Large networks contain different type of components such as routers, switches, hosts, links. Hence many failure modes:
- Component malfunctions
- Misconfiguration
- Overusage
High-Availability Techniques
Reduces failure rates. Increase cost and management complexity. No universal self-rectifying mechanism exists.
Clustering
Grouping of multiple nodes to function as a single logical unit. All units working in parallel. Provides load distribution. If one node fails, others continue serving requests. Failure is masked from clients.
Redundancy
Duplication of critical components so a backup exists if the primary fails. When one fails, another backup component (which was on standby mode or idle), takes up the workload.
Approaches
ICMP-based Tools
Sufficient for small networks. Insufficient for large-scale management because of lack of timely, structured information.
Examples:
- ping
Sends ICMP Echo Request packets to a target host and waits for ICMP Echo Reply packets. Round-trip time and packet loss are measured from the exchange. - traceroute
Sends packets with incrementally increasing TTL or hop values, causing each successive router to discard the packet and return an ICMP Time Exceeded message. The source address of each returned message reveals the path taken to the destination.
Network Management Tools
Modern networks require:
- Proactive and structured notification from components
- Timely data collection
- Interface/device failure alarms
- Operational status of hosts and devices
- Resource utilisation and running mode
- Traffic loads per network segment
- Routing tables and change history
- Performance metrics (e.g., CIR)
- Detection of suspicious or abnormal behaviour
Examples:
- Open source: Nagios, MRTG
- Commercial: CiscoWorks, HP OpenView
ISO Network Management Model
Aka. FCAPS. Five functional areas each with a distinct discipline.
- Fault management
Log, detect, respond to failures. - Configuration management
Track device configurations. - Accounting management
Log access, enforce quotas, apply charges. - Performance management
Quantify, measure, report, analyse, control component performance. - Security management
Control access to network resources.
Network Management Architecture
Managing Entity
Application running in the Network Operations Centre (NOC). Controls and queries managed devices via the network management protocol.
Managed Device
Network equipment (routers, switches, hosts) in the managed network. Contains:
- Managed objects
- Management Information Base (MIB)
- Network management agent
Managed Object
Specific manageable elements of a managed device.

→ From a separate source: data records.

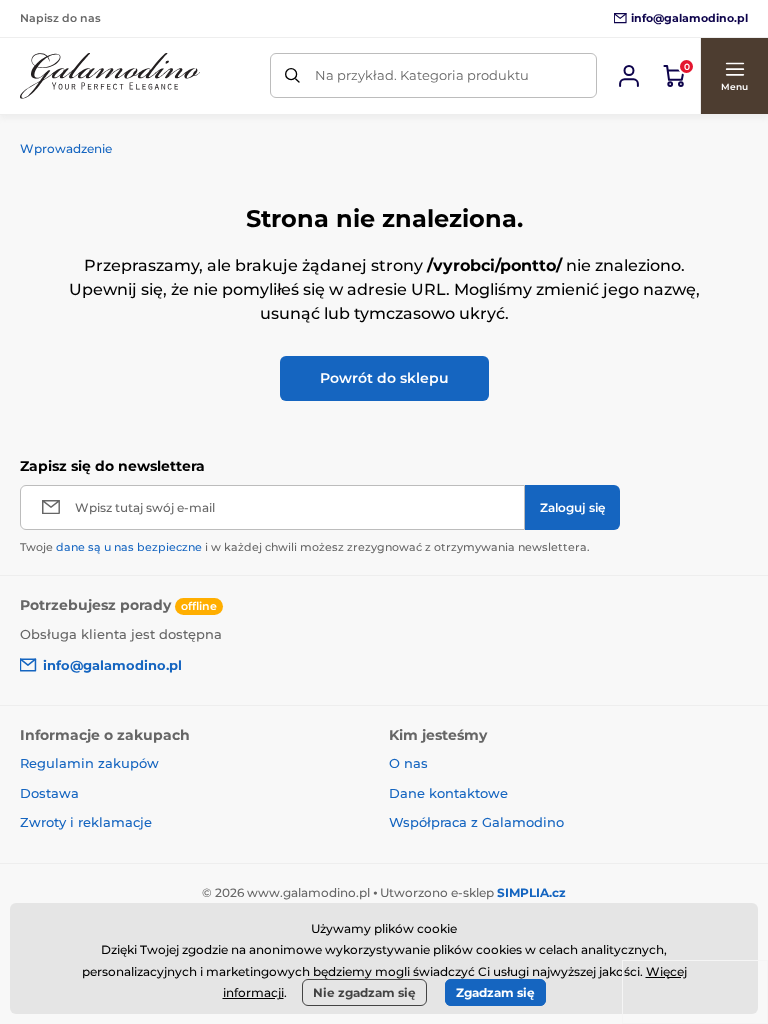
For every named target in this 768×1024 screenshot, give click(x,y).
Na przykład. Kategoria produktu (422, 75)
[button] (734, 76)
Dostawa (49, 793)
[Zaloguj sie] (629, 76)
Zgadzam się (495, 992)
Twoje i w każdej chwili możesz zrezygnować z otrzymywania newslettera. (305, 547)
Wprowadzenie (66, 148)
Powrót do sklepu (384, 378)
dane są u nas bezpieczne (129, 547)
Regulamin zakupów (89, 763)
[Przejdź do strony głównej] (110, 76)
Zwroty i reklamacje (86, 822)
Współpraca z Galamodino (476, 822)
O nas (408, 763)
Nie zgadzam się (364, 992)
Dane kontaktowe (448, 793)
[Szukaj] (292, 75)
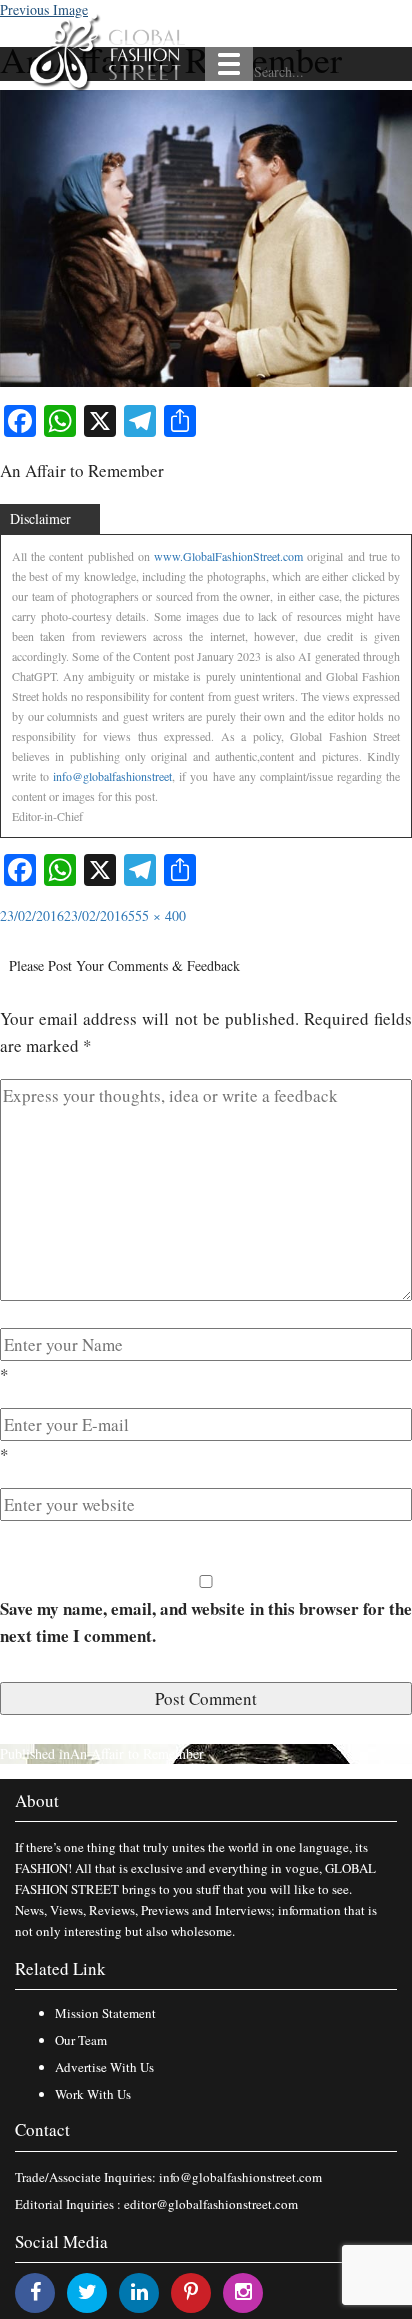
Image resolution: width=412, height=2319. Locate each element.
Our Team (81, 2040)
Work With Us (93, 2094)
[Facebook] (35, 2291)
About (37, 1800)
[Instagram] (243, 2291)
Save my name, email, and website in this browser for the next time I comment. (206, 1622)
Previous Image (44, 9)
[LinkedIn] (139, 2291)
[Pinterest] (191, 2291)
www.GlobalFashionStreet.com (228, 556)
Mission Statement (105, 2013)
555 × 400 (157, 915)
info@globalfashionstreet (112, 776)
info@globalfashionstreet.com (240, 2177)
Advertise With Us (104, 2067)
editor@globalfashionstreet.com (211, 2204)
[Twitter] (87, 2291)
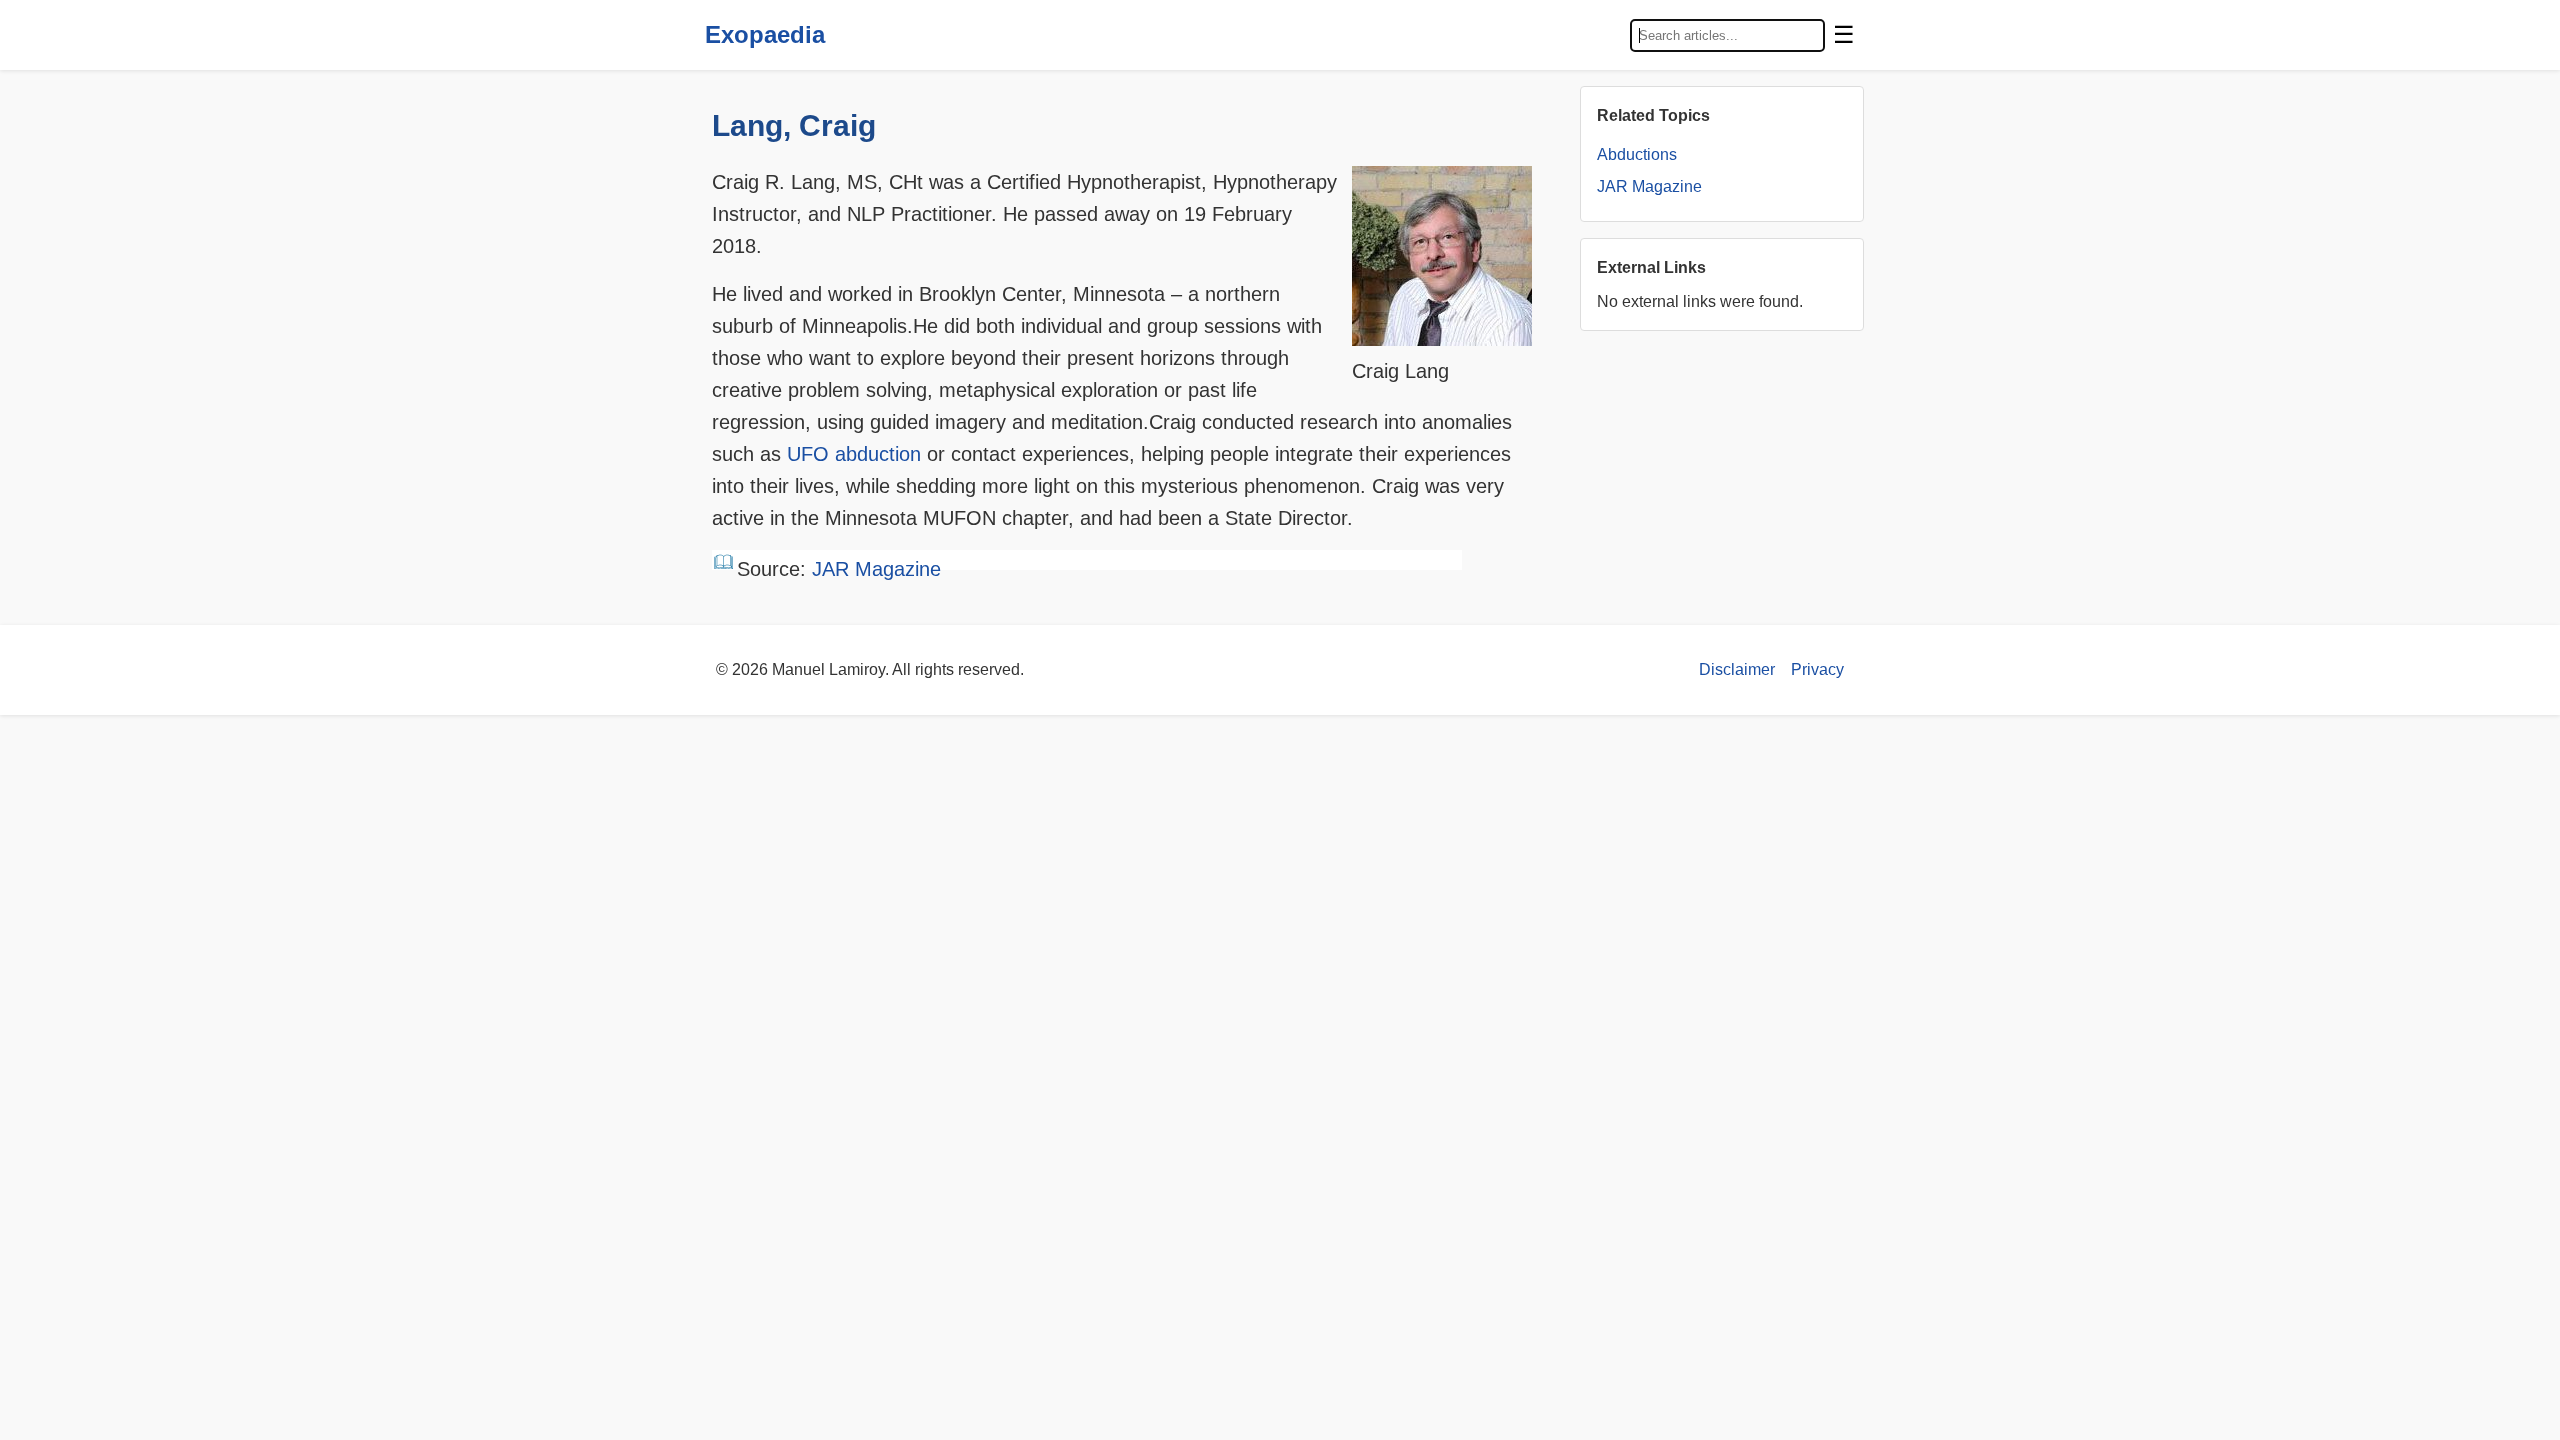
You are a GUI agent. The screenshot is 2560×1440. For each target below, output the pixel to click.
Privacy (1817, 669)
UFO (808, 454)
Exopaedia (765, 34)
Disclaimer (1737, 669)
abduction (878, 454)
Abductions (1637, 154)
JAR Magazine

Management Information Base
Aka. MIB. Structured store of managed object data. Each object has version, status and counters (one counter per trackable event type).
Structure of Mangement Information (SMI) is the data definition language for MIB.
Network Management Agent
Software on the device that communicates with the managing entity.
Network Management Protocol
Handles communication between managing entity and managed devices.
Proxy
Intermediary agent. Enables management of devices that cannot run a native agent.